[What this task involves] Pick out every line below that contains the word "screenshot", and copy each one. Case counts.

[Material shown]
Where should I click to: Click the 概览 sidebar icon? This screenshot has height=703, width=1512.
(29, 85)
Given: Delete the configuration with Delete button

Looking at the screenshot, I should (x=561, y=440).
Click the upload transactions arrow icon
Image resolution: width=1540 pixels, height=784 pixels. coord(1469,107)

...

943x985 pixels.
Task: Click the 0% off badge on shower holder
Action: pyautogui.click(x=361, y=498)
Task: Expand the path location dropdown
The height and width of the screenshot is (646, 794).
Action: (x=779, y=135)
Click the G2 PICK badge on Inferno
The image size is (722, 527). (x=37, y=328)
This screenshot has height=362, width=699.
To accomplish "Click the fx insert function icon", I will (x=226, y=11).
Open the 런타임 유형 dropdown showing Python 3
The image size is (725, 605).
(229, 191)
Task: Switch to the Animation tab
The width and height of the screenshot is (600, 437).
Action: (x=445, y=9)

[Full output]
Where should I click to: Click the 概览 sidebar icon? This screenshot has height=703, width=1512.
Looking at the screenshot, I should (x=561, y=440).
The height and width of the screenshot is (646, 794).
This screenshot has height=362, width=699.
The width and height of the screenshot is (600, 437).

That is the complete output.